By using language already commonly adopted by the rest of society, we lose the 'cool factor' of talking about cyberterrorists, but fundamentally change the level on which we communicate with sponsors and clients. Our organizations understand how to handle thieves, vandals, impersonators, con artists and scams.

Consider how different your next discussion of information risk management with the senior executives in your organization will be if you can press all the right buttons their business administration degrees have given them. By framing discussions in the context of loss prevention and ROI, you are talking about measurable, attainable goals. Even better, there is a common context in many organizations for acceptable losses in cost and revenue centers, so there is precedent to create goals for acceptable information security losses.

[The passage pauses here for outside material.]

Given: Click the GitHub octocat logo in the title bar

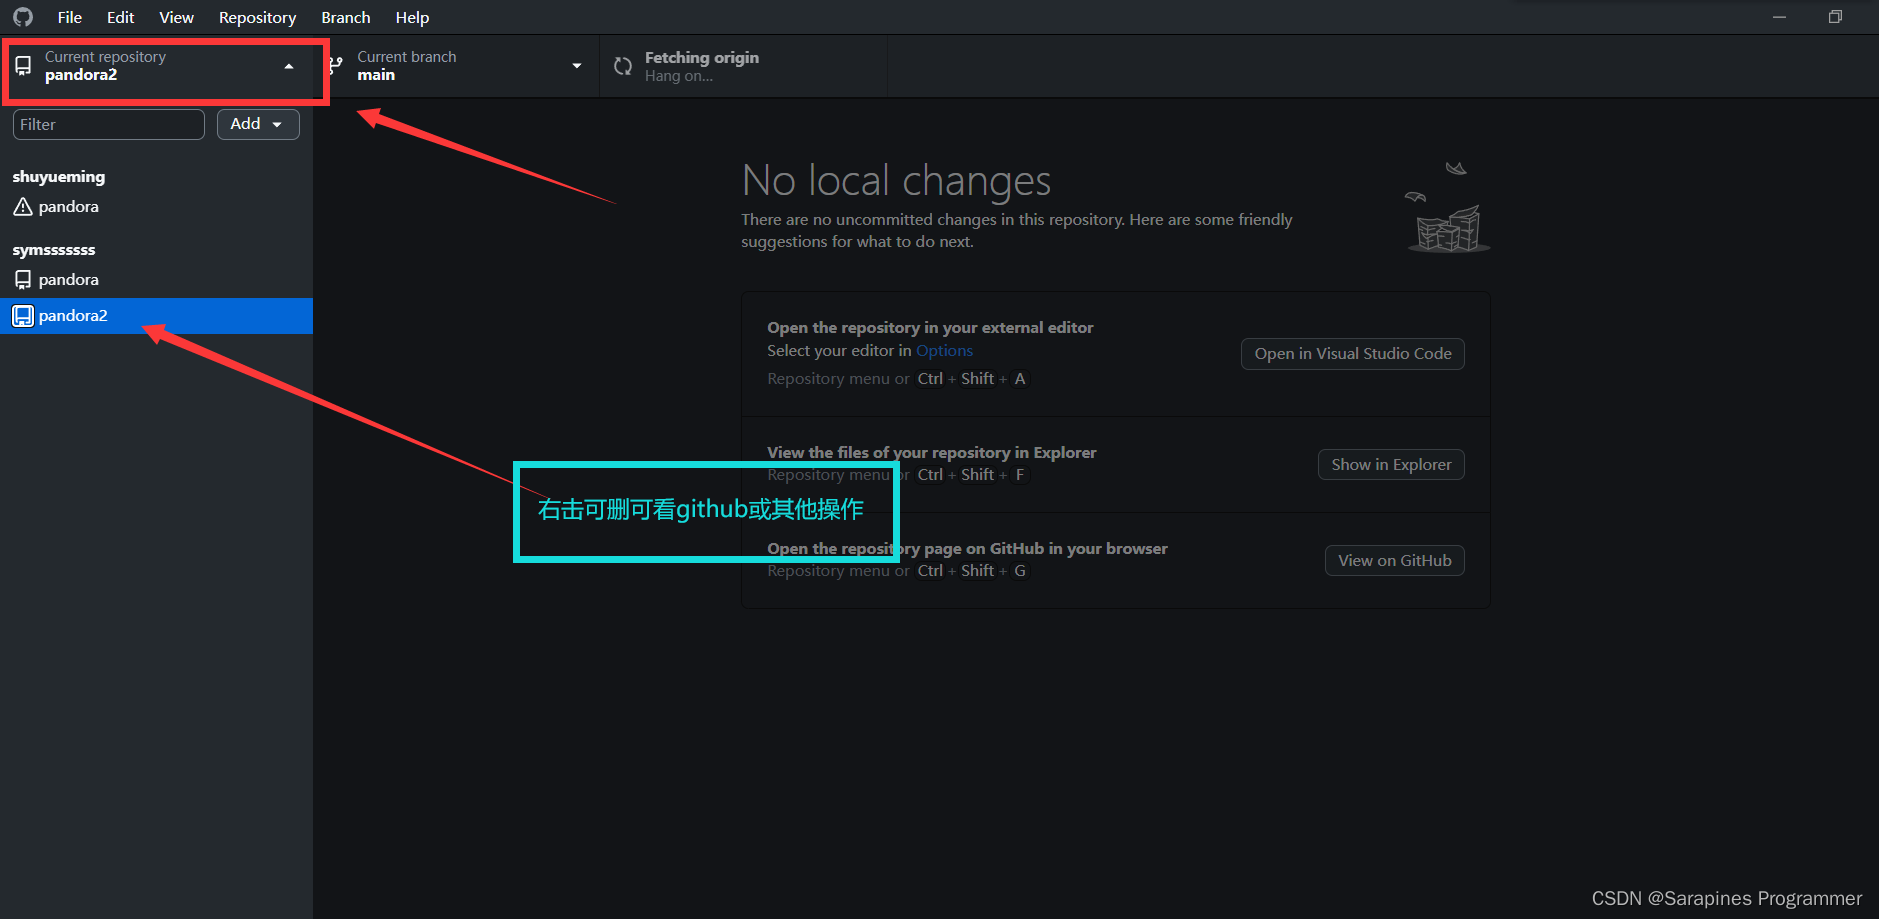Looking at the screenshot, I should 21,16.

In my own experience with financial institutions, credit, collection and recovery departments typically target one- to three-percent losses for bad debt. If the assets you are protecting can be discussed in similar terms, then the executive can reach a clear balance-sheet decision that expresses the amount of risk they are willing to absorb.

Charting out new territory

As information security professionals, staking a claim to ROI and acceptable losses is new territory for most of us. Some of this is undoubtedly because winning your spurs to become an infosec professional typically breeds out optimism. Further, it is too easy for us to paint a worst-case scenario when we think about catastrophic security failures.

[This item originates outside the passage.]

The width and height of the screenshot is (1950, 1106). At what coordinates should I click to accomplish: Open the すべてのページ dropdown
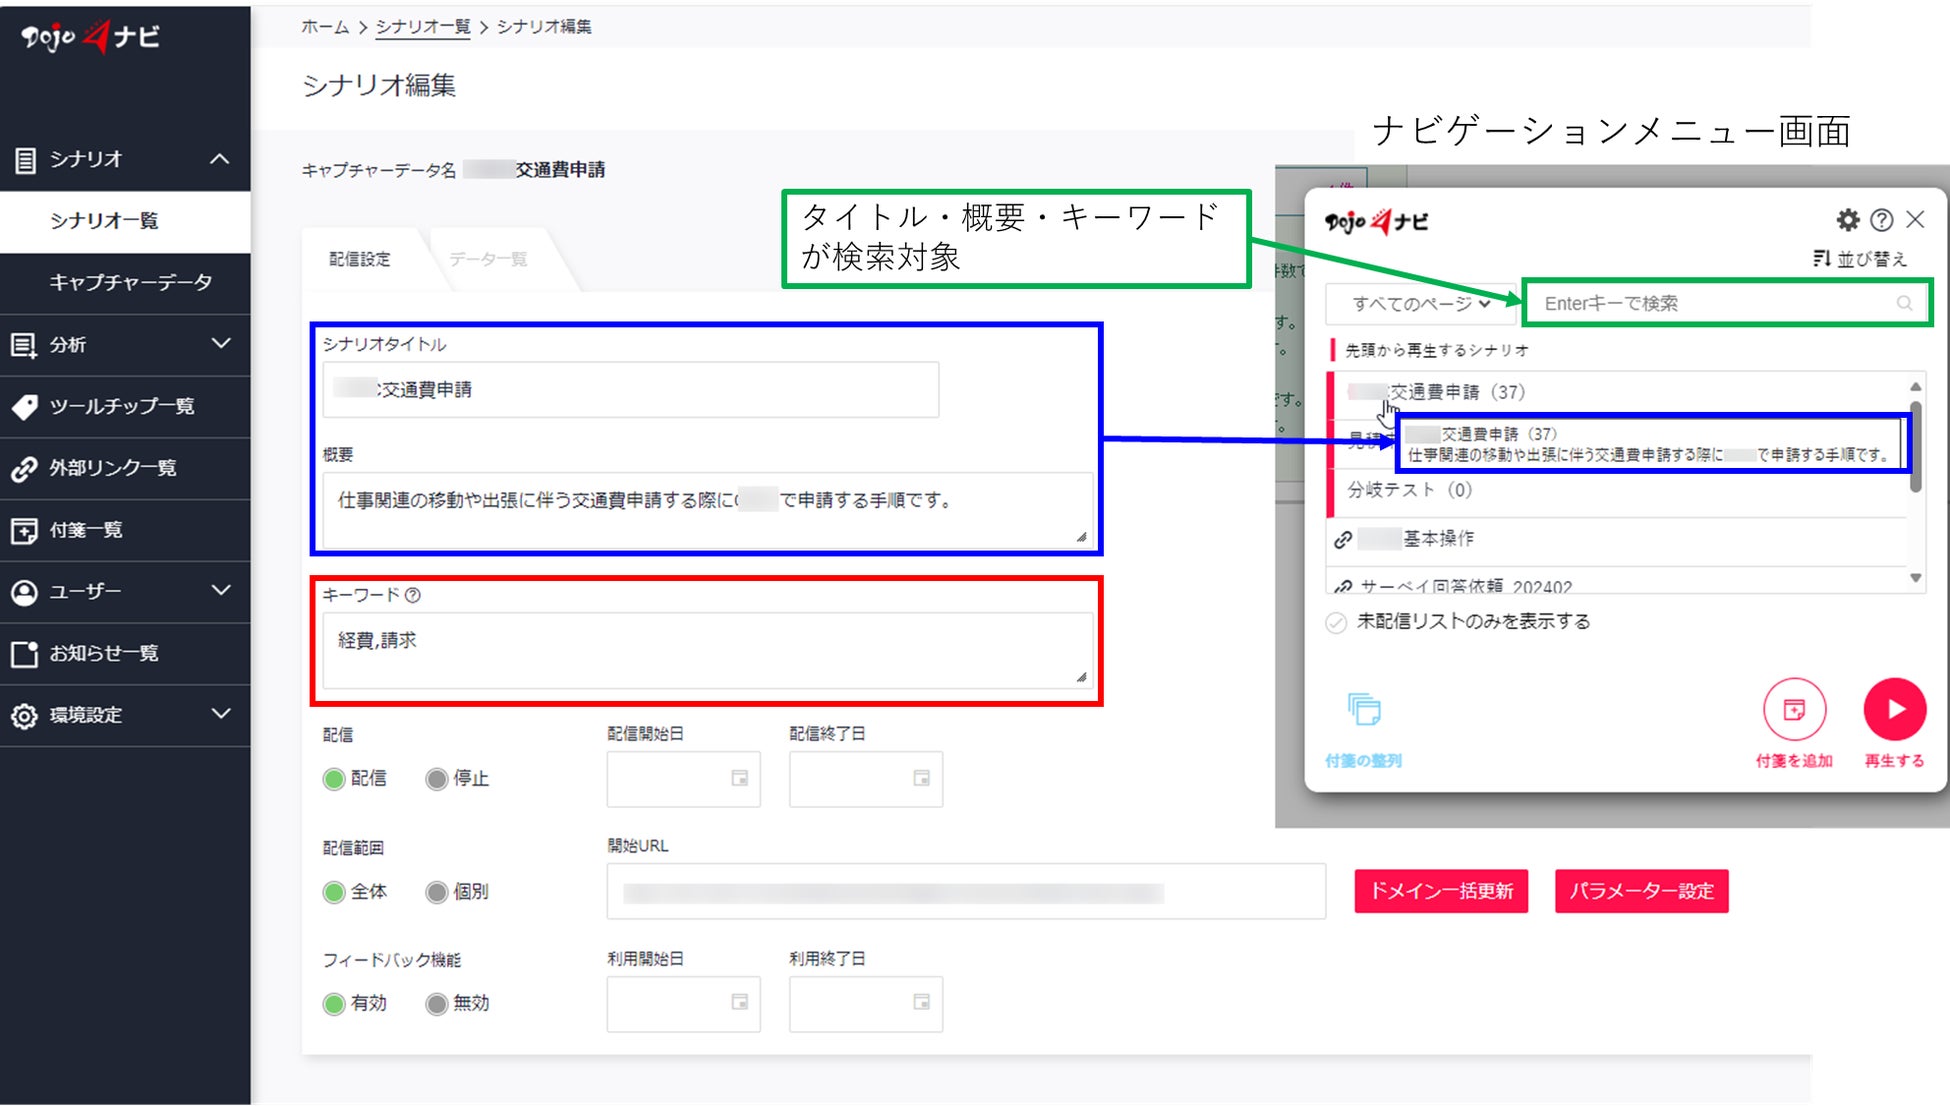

We are so used to creating nightmare situations to shake loose corporate budgeting; this may be a difficult territory for us to abandon, since it's risky to abandon the FUD factor (fear, uncertainty and doubt). However, worst-case scenarios rarely happen and don't belong in asset management forecasting as a basis for predicting losses in most organizations (national defense departments, NASA and nuclear-power engineering need not apply). By demonstrating managerial courage, and coming up with a stated monetary amount of risk, it's far easier to talk about information security systems in the context of asset management and ROI, even though it will clearly put you outside the comfortable FUD zone of dire predictions. Since most of us necessarily have to state the cost of security controls we recommend, most of the information necessary to provide estimated losses is at hand, with the exception of 'likelihood,' which is obviously a very difficult number.

Certainly, breaking this down in a financial balance sheet seems rather alien since we are discussing the forecasts of highly complex systems with intense interoperability and without actuarial data as our guide. I'm not delusional enough to believe that we can legitimately quantify risk. However, we can qualify the risk that systems entail and also start to measure the losses that are experienced over time with these qualified systems.

Persuasion, not FUD

If you line up 1,000 systems in your organization and rank them by security posture, you will likely wind up with the same type of rank in information asset losses (over long periods of time). With the application of root-cause analysis, losses can then be attributed to security component failures, which would permit the correlation of losses to the qualified security postures of those systems and their controls. At this point, you can start developing a clear picture of actual losses.

Try to imagine the power of a persuasive argument for the introduction of a security control, given the common asset risk management tool and loss prevention language you share with your CFO and COO. Instead of being viewed as a cyberwarrior with delusions of grandeur in battling hackers and cyberpunks, you will be able to reasonably discuss loss prevention and ROI expectations for security and assurance controls. This is likely the most powerful professional tool you can wield in the executive boardroom, and the first step is adjusting our language to fit the asset management context.

Dan Houser is a CISSP and a senior security engineer for a large U.S.-based insurance company.